Desert of Torah by Benjy Lebowitz


The first Pasuk of Sefer Bamidbar reads “Vaydabeir Hashem El Moshe BeMidbar Sinai,” “And Hashem spoke to Moshe in the wilderness of Sinai…”  The words “in the wilderness of Sinai” indicate that Hashem intentionally chose to deliver His Torah to us in a desert.  Why did Hashem choose to give us the Torah in a desert as opposed to an inhabited land, such as Eretz Yisrael?

The Mechilta in Parshat Beshalach answers that if the Torah would have been given in Eretz Yisrael, the inhabitants of the land would claim that they have a special relationship to the Torah.  Since Hashem spoke to us in a desert, a place to which everyone enjoys free and equal access, every Jew has an equal connection to the Torah and its commandments.

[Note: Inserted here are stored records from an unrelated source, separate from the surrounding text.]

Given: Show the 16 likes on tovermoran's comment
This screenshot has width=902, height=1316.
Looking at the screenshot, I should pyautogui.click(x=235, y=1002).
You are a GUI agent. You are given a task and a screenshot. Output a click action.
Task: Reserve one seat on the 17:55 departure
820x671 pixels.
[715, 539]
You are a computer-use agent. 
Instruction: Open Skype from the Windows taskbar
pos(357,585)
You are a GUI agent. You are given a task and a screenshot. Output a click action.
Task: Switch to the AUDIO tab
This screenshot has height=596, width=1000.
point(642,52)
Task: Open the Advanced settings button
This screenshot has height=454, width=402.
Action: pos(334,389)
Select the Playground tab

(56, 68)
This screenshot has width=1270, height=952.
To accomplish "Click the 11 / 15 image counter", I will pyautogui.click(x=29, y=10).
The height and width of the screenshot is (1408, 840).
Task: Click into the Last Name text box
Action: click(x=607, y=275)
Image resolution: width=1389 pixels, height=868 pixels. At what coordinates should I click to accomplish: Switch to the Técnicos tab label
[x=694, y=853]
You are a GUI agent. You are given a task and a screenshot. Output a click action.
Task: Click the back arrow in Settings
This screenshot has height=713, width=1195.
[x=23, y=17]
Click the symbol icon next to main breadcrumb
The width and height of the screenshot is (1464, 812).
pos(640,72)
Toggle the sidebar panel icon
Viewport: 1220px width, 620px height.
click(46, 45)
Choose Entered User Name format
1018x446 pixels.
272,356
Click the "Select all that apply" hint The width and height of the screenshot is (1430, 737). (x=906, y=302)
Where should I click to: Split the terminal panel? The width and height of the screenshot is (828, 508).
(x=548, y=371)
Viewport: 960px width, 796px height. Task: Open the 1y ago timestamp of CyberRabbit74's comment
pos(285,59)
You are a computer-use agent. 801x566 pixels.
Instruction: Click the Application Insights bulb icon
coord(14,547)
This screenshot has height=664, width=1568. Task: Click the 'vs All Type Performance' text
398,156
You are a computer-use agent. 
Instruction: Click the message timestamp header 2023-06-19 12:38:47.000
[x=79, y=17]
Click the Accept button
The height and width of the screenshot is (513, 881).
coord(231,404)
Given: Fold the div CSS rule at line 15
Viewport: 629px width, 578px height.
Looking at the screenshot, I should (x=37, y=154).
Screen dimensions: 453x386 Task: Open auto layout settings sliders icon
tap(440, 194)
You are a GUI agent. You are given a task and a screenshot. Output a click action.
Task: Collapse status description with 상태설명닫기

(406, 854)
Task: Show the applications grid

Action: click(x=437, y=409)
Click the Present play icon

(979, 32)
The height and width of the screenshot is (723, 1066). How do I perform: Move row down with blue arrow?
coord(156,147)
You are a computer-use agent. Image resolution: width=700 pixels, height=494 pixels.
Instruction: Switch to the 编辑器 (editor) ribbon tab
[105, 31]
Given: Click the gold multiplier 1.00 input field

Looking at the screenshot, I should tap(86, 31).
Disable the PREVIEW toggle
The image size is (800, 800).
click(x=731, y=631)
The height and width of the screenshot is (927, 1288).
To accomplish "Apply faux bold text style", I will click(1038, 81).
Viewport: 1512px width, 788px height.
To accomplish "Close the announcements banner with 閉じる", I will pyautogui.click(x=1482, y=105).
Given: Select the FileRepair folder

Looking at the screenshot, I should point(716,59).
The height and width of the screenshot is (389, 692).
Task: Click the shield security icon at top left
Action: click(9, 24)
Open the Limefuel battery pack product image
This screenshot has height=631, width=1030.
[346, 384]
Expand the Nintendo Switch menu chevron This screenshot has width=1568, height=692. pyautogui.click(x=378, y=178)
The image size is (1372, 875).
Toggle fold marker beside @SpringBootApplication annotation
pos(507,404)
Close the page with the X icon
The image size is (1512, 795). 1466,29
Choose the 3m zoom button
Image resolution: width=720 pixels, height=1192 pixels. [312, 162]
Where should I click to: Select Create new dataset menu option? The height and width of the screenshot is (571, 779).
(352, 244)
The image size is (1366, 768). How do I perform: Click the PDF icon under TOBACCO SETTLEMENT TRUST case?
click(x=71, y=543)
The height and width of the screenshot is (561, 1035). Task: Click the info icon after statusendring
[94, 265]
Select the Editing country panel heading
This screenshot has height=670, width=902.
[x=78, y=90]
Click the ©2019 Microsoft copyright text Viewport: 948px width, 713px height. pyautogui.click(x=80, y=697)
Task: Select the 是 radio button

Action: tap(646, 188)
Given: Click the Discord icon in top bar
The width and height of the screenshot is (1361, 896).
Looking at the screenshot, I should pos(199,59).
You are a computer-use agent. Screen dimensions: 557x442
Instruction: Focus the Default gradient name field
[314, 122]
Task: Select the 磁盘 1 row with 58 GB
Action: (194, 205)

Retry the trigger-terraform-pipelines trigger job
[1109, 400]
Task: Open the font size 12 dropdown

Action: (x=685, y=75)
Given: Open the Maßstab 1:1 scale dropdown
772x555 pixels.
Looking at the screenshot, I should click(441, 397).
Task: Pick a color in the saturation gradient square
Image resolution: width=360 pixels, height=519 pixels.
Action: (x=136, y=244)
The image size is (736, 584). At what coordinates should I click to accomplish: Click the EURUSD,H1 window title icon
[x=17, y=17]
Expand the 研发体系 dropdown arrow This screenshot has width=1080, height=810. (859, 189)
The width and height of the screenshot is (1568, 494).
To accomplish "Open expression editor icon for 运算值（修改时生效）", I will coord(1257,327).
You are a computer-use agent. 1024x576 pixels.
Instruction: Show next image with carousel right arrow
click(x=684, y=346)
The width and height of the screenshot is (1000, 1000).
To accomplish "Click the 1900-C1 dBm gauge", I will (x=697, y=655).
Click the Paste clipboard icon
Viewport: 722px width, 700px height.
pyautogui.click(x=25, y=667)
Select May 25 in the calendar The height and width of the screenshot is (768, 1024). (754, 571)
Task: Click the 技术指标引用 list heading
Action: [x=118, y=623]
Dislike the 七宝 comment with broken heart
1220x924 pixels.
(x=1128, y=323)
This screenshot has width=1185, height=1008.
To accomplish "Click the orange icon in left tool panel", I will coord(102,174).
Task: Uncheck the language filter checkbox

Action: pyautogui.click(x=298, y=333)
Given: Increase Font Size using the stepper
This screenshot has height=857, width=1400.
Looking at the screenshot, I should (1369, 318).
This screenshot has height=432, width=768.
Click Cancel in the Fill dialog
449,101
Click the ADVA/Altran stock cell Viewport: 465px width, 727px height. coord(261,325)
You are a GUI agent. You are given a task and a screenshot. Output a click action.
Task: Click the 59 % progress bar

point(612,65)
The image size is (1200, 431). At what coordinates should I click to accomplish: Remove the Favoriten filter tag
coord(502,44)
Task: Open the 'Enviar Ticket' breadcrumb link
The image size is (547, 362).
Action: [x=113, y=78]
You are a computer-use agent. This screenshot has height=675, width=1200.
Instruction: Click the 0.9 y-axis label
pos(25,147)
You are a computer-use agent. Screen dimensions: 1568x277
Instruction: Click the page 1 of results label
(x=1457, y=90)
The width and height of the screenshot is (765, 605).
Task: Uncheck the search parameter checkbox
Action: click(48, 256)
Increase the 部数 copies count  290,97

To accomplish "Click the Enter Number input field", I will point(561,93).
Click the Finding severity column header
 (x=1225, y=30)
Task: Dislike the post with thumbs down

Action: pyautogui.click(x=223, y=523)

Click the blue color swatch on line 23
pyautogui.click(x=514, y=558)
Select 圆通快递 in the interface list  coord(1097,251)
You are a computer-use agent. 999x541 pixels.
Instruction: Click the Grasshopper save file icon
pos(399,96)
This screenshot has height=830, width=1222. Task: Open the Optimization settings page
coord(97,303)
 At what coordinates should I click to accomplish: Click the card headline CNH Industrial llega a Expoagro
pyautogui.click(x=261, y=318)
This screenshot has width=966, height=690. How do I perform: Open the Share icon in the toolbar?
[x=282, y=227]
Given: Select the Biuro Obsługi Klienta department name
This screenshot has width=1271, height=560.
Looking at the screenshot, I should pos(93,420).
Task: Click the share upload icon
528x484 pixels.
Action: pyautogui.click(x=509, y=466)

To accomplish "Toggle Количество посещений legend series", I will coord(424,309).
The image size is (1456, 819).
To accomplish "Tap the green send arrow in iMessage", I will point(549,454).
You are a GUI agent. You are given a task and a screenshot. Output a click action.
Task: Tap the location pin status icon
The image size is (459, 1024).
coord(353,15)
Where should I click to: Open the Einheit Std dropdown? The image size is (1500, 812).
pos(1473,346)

Another answer is that when Hashem was looking for a proper place to give His Torah to Bnei Yisrael, He contemplated the Red Sea.  However, as it says in Tehillim (114:3) “HaYam Raah VaYanos,” “The sea saw, and fled.”  The sea could not face the Shechina, the divine presence, because the idol Baal Tzefon that the Mitztrim worshiped stood at its edge.  Hashem also considered the mountains as a site for the giving of the Torah, but, as it says in Tehillim (114:4) “HeHarim Rakedu KeEilim,” “The mountains skipped away like rams.”  The mountains were not a legitimate site because Avodah Zarah had been placed on their summits.  Only the wilderness was a worthy site.  It could receive Hashem without fear or shame, because it was unblemished by any stain of Avodah Zarah.  The Midbar was therefore chosen for the site of Matan Torah.

A third answer is that Matan Torah took place in the wilderness is to teach us that we have to become like a wilderness.  Civilization, with its material comforts and luxuries, is the opposite of a desert.  While it is important to live in comfort, a Jew must be prepared to sacrifice some of these material luxuries for the Torah.